Given data
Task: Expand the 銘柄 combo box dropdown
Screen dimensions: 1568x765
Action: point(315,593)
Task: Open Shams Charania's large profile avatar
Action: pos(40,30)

Instructions to follow
Reproduce the data in its entirety. Keep every character unchanged.

Answer to this task
Task: Expand the 銘柄 combo box dropdown
Screen dimensions: 1568x765
Action: point(315,593)
Task: Open Shams Charania's large profile avatar
Action: pos(40,30)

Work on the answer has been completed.